Ziz is back ! Et on ne peut pas dire que son horizon se soit dégagé depuis Cendres de Marbella ou Maître de cérémonie. Nous l’avions quitté affublé d’un costard de croque-mort improvisé, nous le retrouvons, égal à lui-même, surfant entre précarité suburbaine et expédients tous plus foireux les uns que les autres. En quatre tableaux, comme autant de lavis en noir et gris, Hervé Mestron reprend son meilleur rôle, celui de peintre vif et déjanté d’une banlieue qu’il connaît sur le bout des pinceaux. Rappelons qu’il habite Aubervilliers, 9.3 DC, depuis toujours et que ses traits, certes forcés au burin, ne racontent que ces matérialités sordides mais bien réelles.
À propos de réalisme turpide, le premier texte, Roland, vaut son pesant de galettes de crack.

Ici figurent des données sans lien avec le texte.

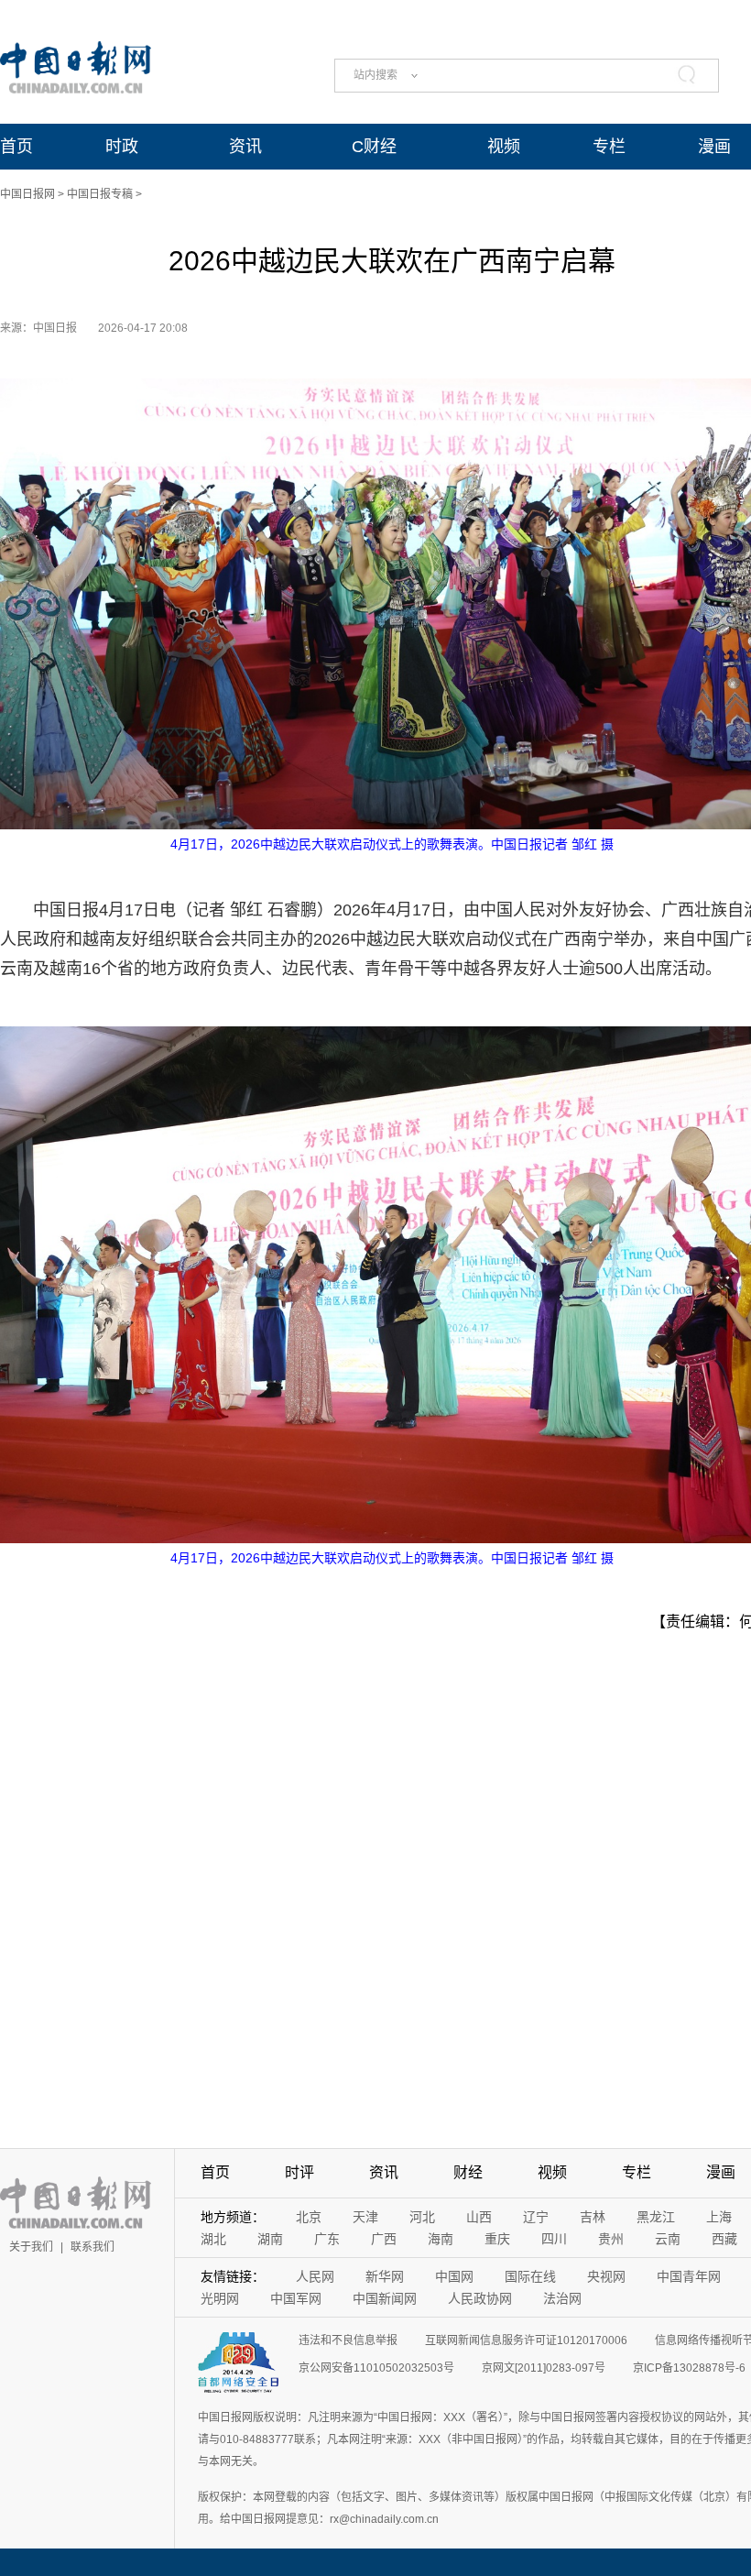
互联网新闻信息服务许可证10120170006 (526, 2340)
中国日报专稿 (100, 194)
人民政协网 (480, 2298)
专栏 (609, 146)
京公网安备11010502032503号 (376, 2368)
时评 (299, 2172)
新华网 (384, 2276)
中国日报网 (27, 194)
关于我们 (31, 2247)
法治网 (562, 2298)
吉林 (592, 2216)
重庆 (497, 2238)
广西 (384, 2238)
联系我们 (92, 2247)
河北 (422, 2216)
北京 (308, 2216)
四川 (554, 2238)
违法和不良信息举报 (348, 2340)
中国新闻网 (385, 2298)
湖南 (270, 2238)
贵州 (611, 2238)
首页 (16, 146)
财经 (468, 2172)
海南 (440, 2238)
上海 (719, 2216)
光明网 (220, 2298)
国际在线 (530, 2276)
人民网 (315, 2276)
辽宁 (536, 2216)
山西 (479, 2216)
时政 (121, 146)
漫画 (714, 146)
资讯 (245, 146)
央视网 (606, 2276)
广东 (327, 2238)
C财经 (374, 146)
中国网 (454, 2276)
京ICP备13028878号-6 (689, 2368)
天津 (365, 2216)
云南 (667, 2238)
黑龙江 (656, 2216)
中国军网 (295, 2298)
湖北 (213, 2238)
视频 (503, 146)
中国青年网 (689, 2276)
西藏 (724, 2238)
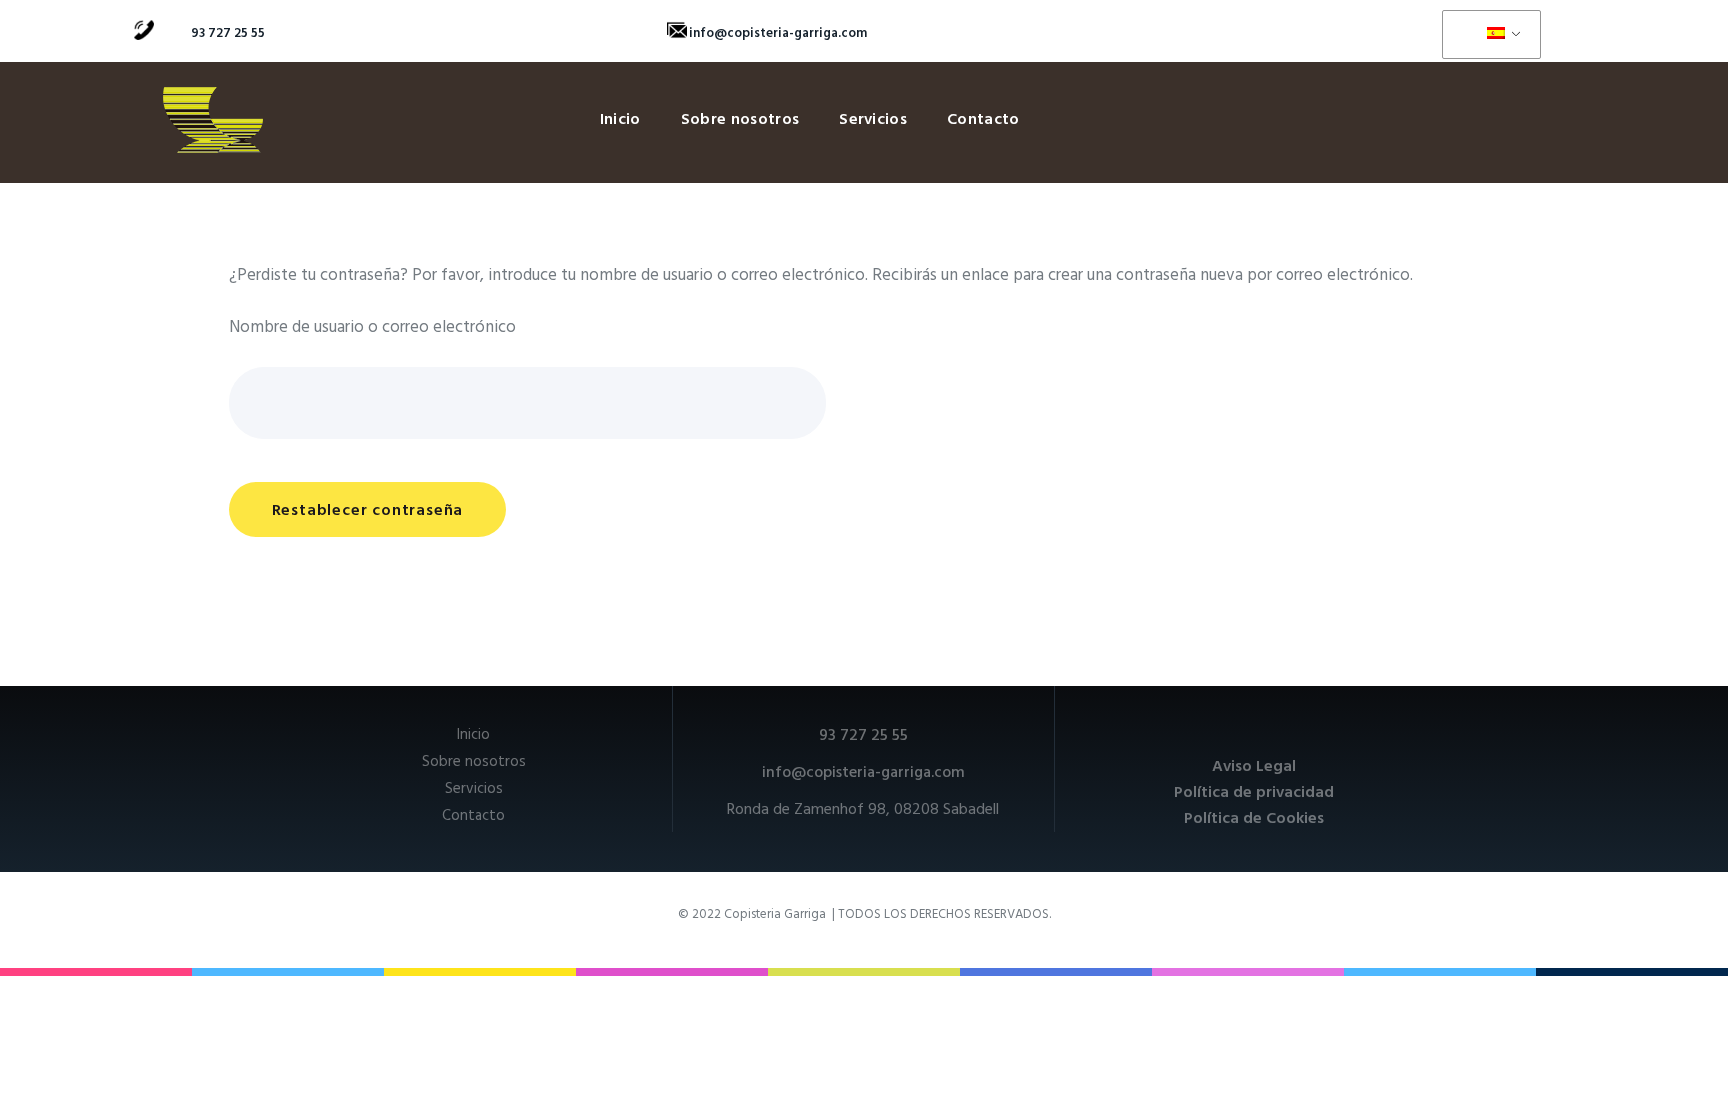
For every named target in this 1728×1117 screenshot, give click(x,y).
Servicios (873, 120)
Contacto (983, 120)
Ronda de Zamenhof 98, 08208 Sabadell (863, 810)
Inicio (620, 120)
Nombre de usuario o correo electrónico (372, 328)
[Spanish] (1488, 35)
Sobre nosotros (740, 120)
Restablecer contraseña (368, 511)
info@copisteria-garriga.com (778, 33)
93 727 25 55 (228, 33)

En une sorte de bourbier intergénérationnel, entre un père fantôme à plusieurs visages et un bébé en Moïse mal enquillé dans la vie, Ziz claudique, vacille, mais tient son cap aléatoire.

Le braquo suivant est tout aussi minablement raté. Faut bien avouer qu’après le mitard on rebat les cartes et les prétentions : « C’est un peu comme ça que je suis passé de la grande délinquance à la petite. Que normalement c’est l’inverse, avec l’âge, l’expérience, tout ça, tu montes en grade. Toi c’est le contraire, tu descends ». Ziz y perd même sa magnifique gueule d’ange abruti pour devenir ce Sans visage annoncé par le titre. Il tente aussi d’y apprivoiser la campagne et les clapiers préfabriqués d’un genre de Val-de-Reuil bourguignon. Mais les destins savonnés ne changent pas en fonction du décor. Quand ça veut pas, ça veut pas. Dick crève pour la seconde fois, Nadège trinque encore et encore, les incendies reviennent comme un refrain collant et le cave finit à la cave.


Pas moins débridé, le troisième et bien nommé Balance cabote au pif entre ethnographie dézinguée et kits de survie low cost. La surface livide du marigot s’irise, Dick, le pote de maternelle, ressuscite pour quelques pages, pas plus, et Ziz redémarre propre comme un sous neuf de contrebande. Même Nadège veille en apnée sur le landau d’emprunt. Comme si ça pouvait durer. Non, ça ne dure pas et le Ô Bled ! final n’arrange rien à l’affaire. Le business du trafic d’organes pulvérise les limites de l’indicible sans égratigner la torve bonhommie générale. Mais Ziz rabat son caquet et termine en roue libre et quasi peinarde, sans même penser à ces autres roues libres de rodéo hors quota de décibels tonitruants sur le boulevard Maurice Thorez ou l’avenue Marx Dormoy. Oran est au bout de la rue, square Rol-Tanguy, s’il y arrive.

Je vous laisse : deux gusses rivalisent d’amabilités en bas de mon bloc pour une place de stationnement. J’entends déjà Hervé Mestron extrapoler l’embrouille dès le prochain épisode…

JLM

MAÎTRE DE CÉRÉMONIE de Hervé Mestron / Editions In8.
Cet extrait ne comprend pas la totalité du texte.